## Trim of the original all the news dataset

In [1]:
import polars as pl

In [3]:
# Load the dataset
df = pl.read_csv("all-the-news-2-1.csv")

# Define target sources and their desired counts
target_counts = {
    "The New York Times": 75000,
    "The Hill": 50000,
    "People": 35000,
    "CNN": 30000,
    "Vice": 25000,
    "Politico": 20000,
    "Washington Post": 20000,
    "Buzzfeed News": 20000,
    "Economist": 20000,
    "Fox News": 20000,
}

# Filter to only target sources
df = df.filter(pl.col("publication").is_in(list(target_counts.keys())))

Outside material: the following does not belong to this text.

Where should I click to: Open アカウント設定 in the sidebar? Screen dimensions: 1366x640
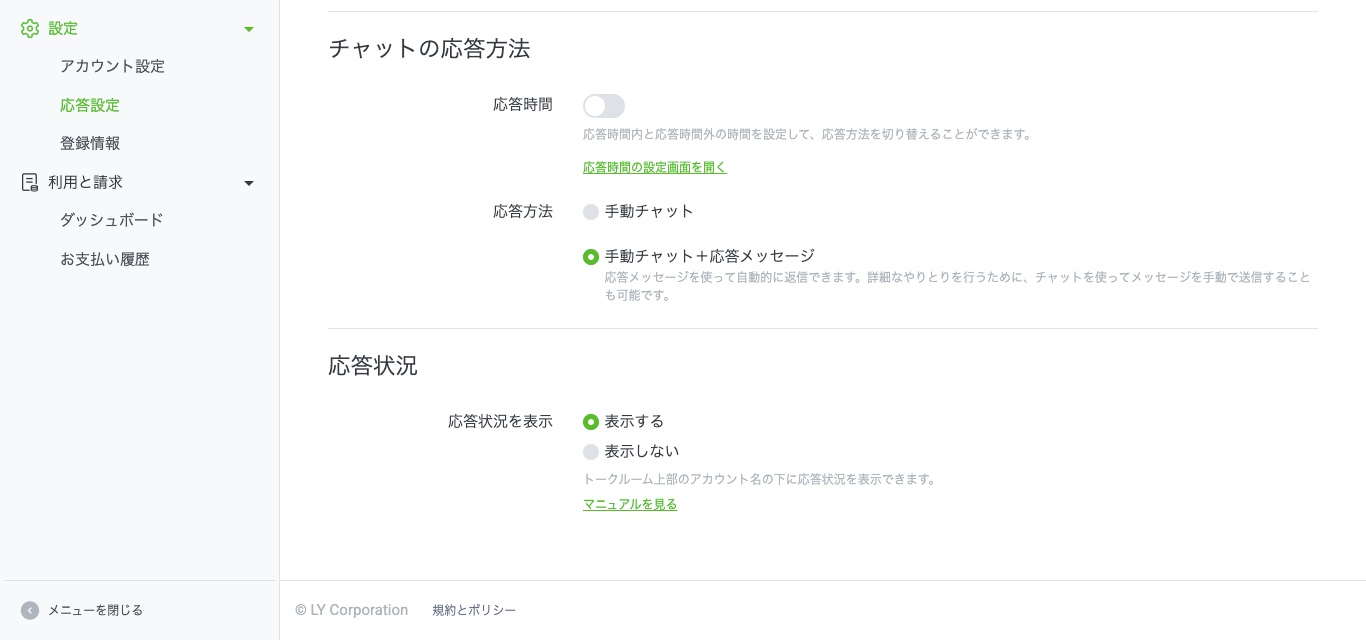pyautogui.click(x=112, y=67)
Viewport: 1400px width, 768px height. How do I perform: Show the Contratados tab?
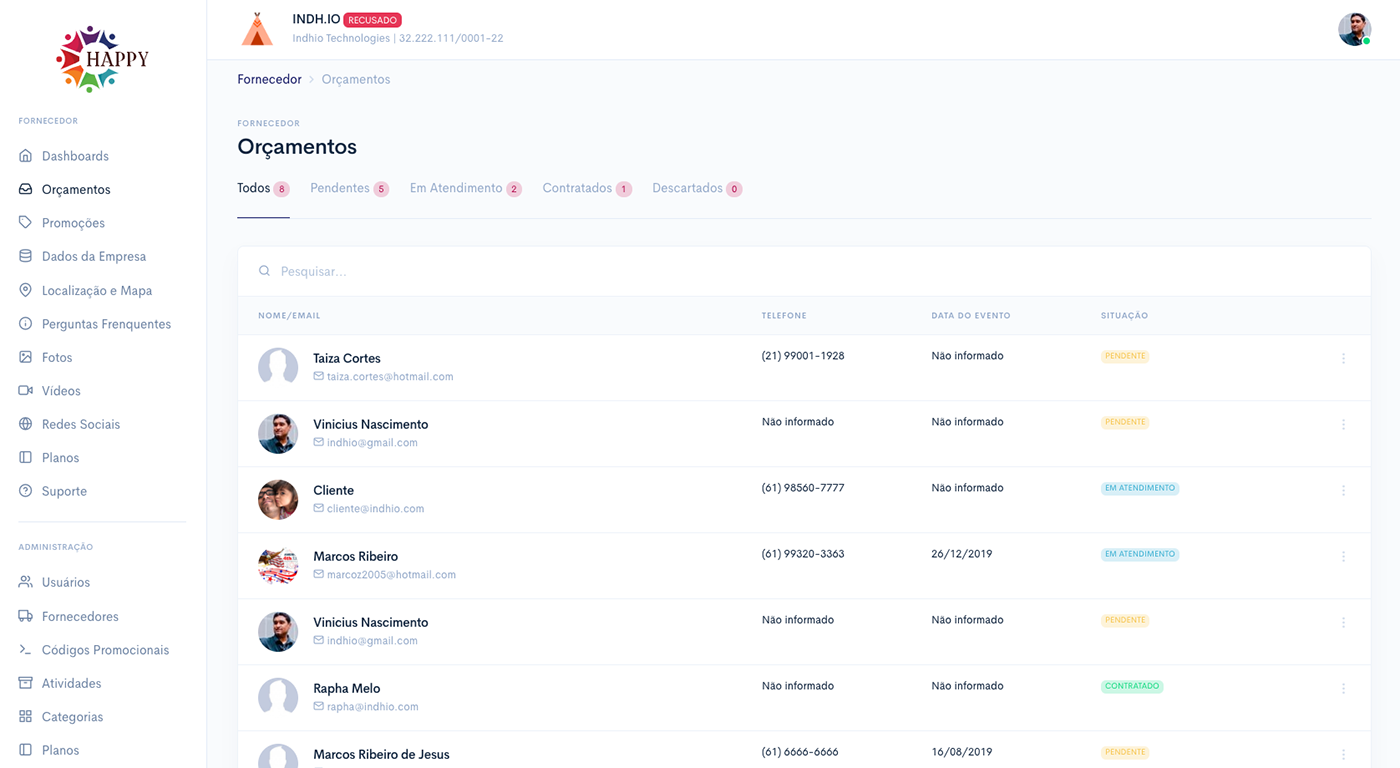click(577, 188)
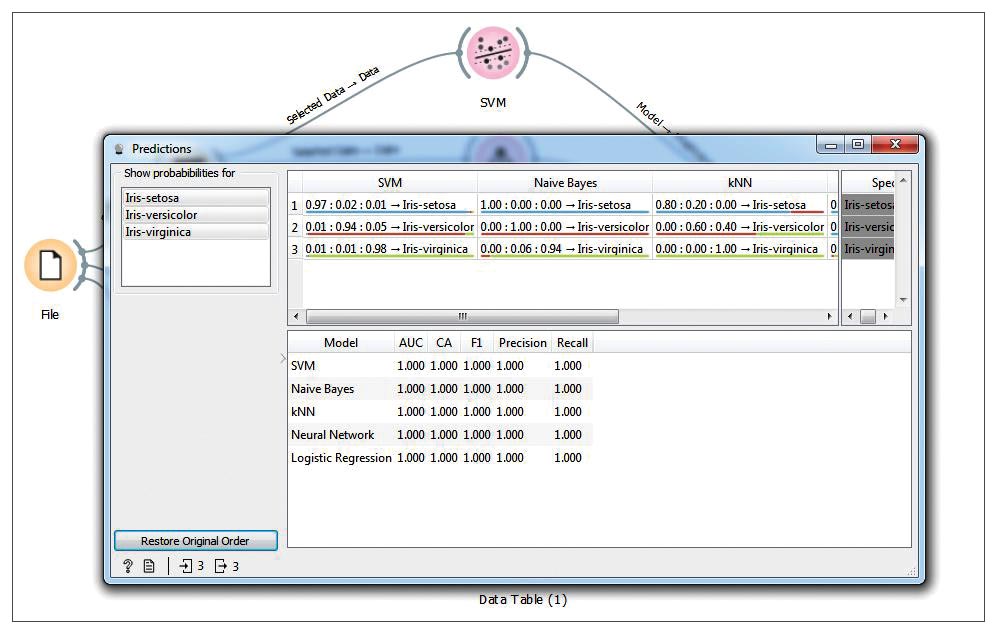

# Add a new column for article length
df = df.with_columns([
    pl.col("article").str.len_chars().alias("article_length")
])


In [4]:
# Downsample by shortest articles for each publication
filtered_parts = []

for pub, target_size in target_counts.items():
    pub_df = (
        df.filter(pl.col("publication") == pub)
          .sort("article_length")  # shortest articles first
          .head(target_size)
    )
    filtered_parts.append(pub_df)

# Combine all filtered parts
trimmed_df = pl.concat(filtered_parts)

# Group and count by publication
final_counts = (
    trimmed_df.group_by("publication")
              .count()
              .sort("count", descending=True)
)

# Print results
print(final_counts)

shape: (10, 2)
┌────────────────────┬───────┐
│ publication        ┆ count │
│ ---                ┆ ---   │
│ str                ┆ u32   │
╞════════════════════╪═══════╡
│ The New York Times ┆ 75000 │
│ The Hill           ┆ 50000 │
│ People             ┆ 35000 │
│ CNN                ┆ 30000 │
│ Vice               ┆ 25000 │
│ Fox News           ┆ 20000 │
│ Buzzfeed News      ┆ 20000 │
│ Politico           ┆ 20000 │
│ Economist          ┆ 20000 │
│ Washington Post    ┆ 20000 │
└────────────────────┴───────┘


  .count()


In [5]:
trimmed_df.write_csv("trimmed_articles.csv")